Copy every entry in the listing below exactly, but not the pictures.

▶ INFORMATION PROVIDED:
::::

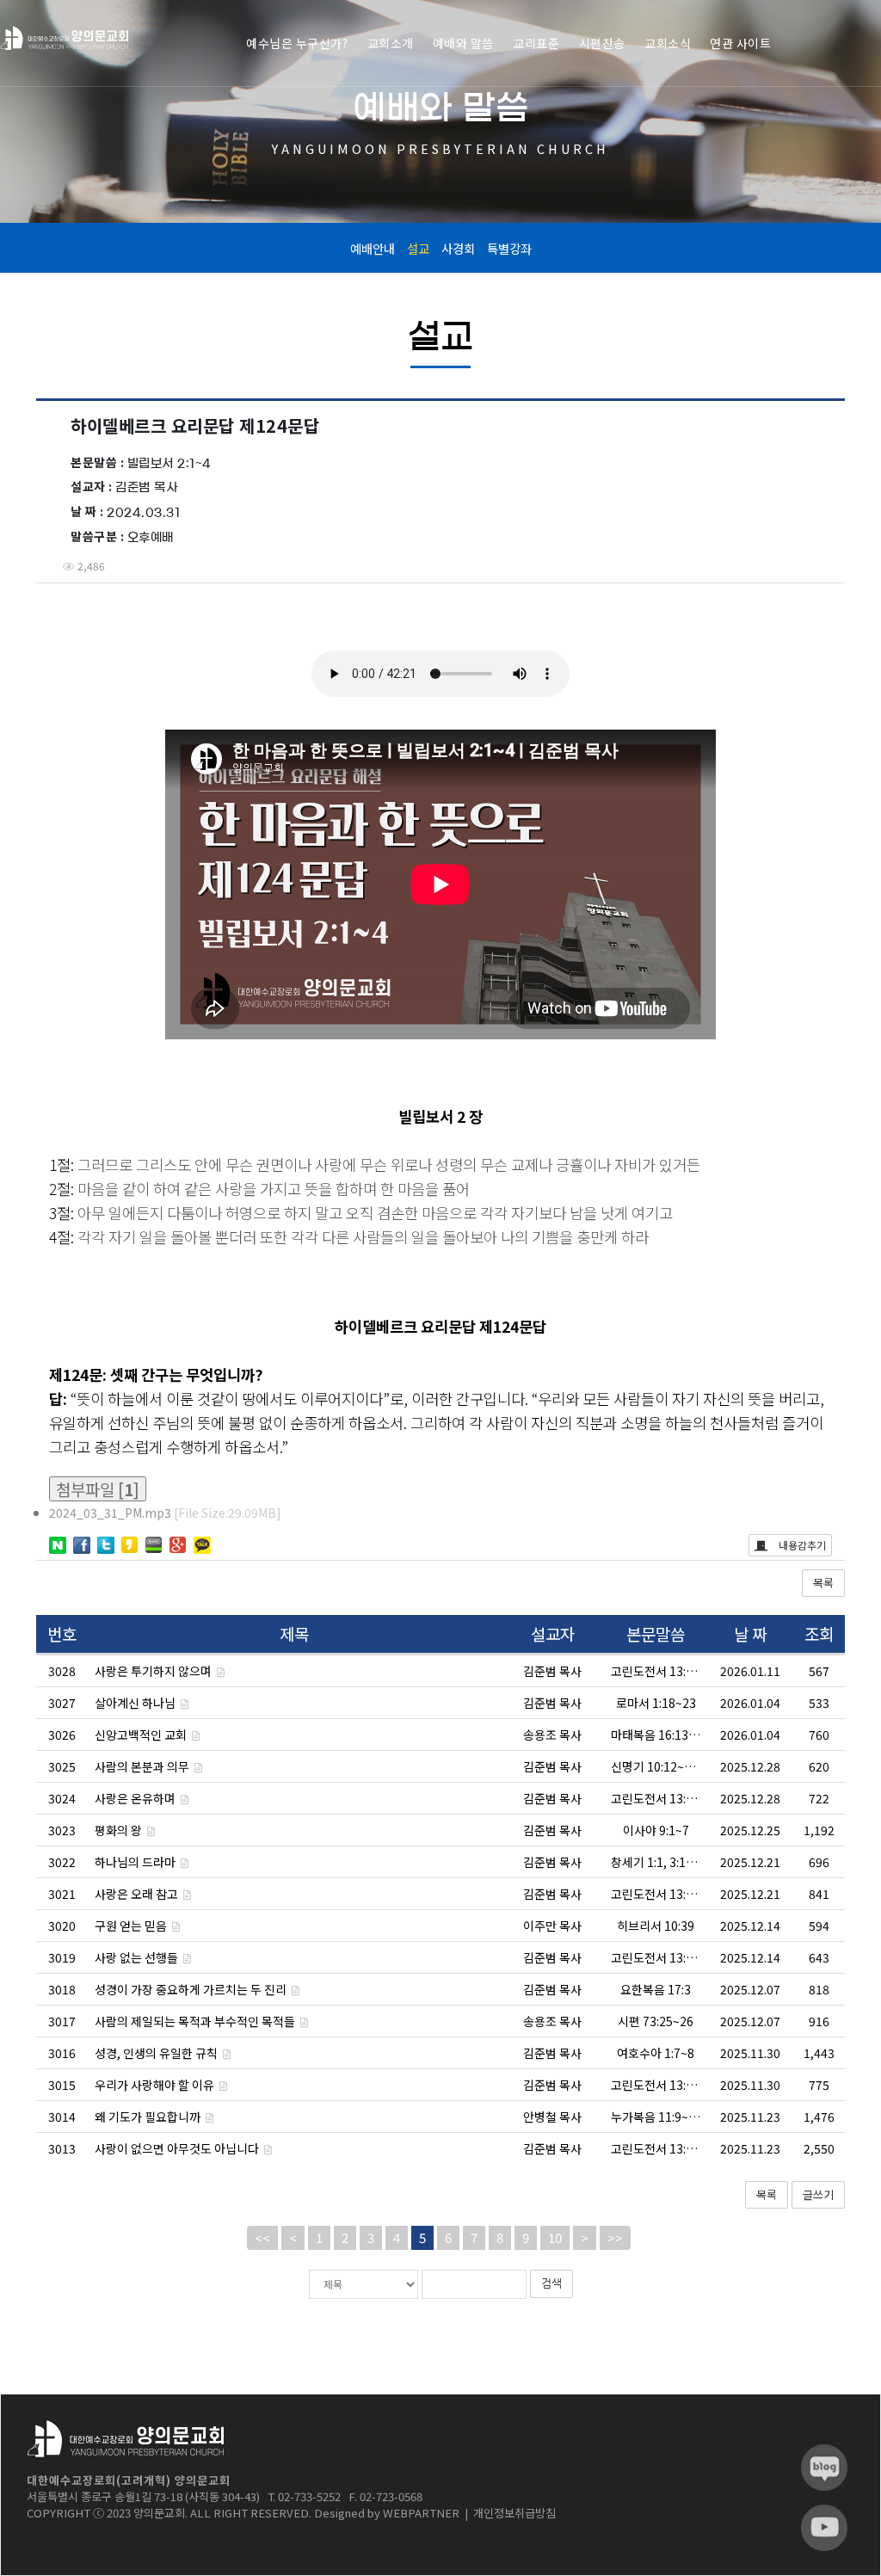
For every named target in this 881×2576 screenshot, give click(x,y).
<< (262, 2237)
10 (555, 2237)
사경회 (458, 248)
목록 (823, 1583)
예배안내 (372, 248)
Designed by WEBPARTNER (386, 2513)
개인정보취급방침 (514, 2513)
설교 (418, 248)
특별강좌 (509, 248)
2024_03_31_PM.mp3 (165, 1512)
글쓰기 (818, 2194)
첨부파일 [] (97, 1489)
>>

::::

▶ OUTPUT OF THE TASK:
For every named target in this 881×2576 screenshot, give click(x,y).
<< (262, 2237)
10 (555, 2237)
사경회 (458, 248)
목록 (823, 1583)
예배안내 (372, 248)
Designed by WEBPARTNER (386, 2513)
개인정보취급방침 (514, 2513)
설교 (418, 248)
특별강좌 (509, 248)
2024_03_31_PM.mp3 (165, 1512)
글쓰기 (818, 2194)
첨부파일 [] (97, 1489)
>>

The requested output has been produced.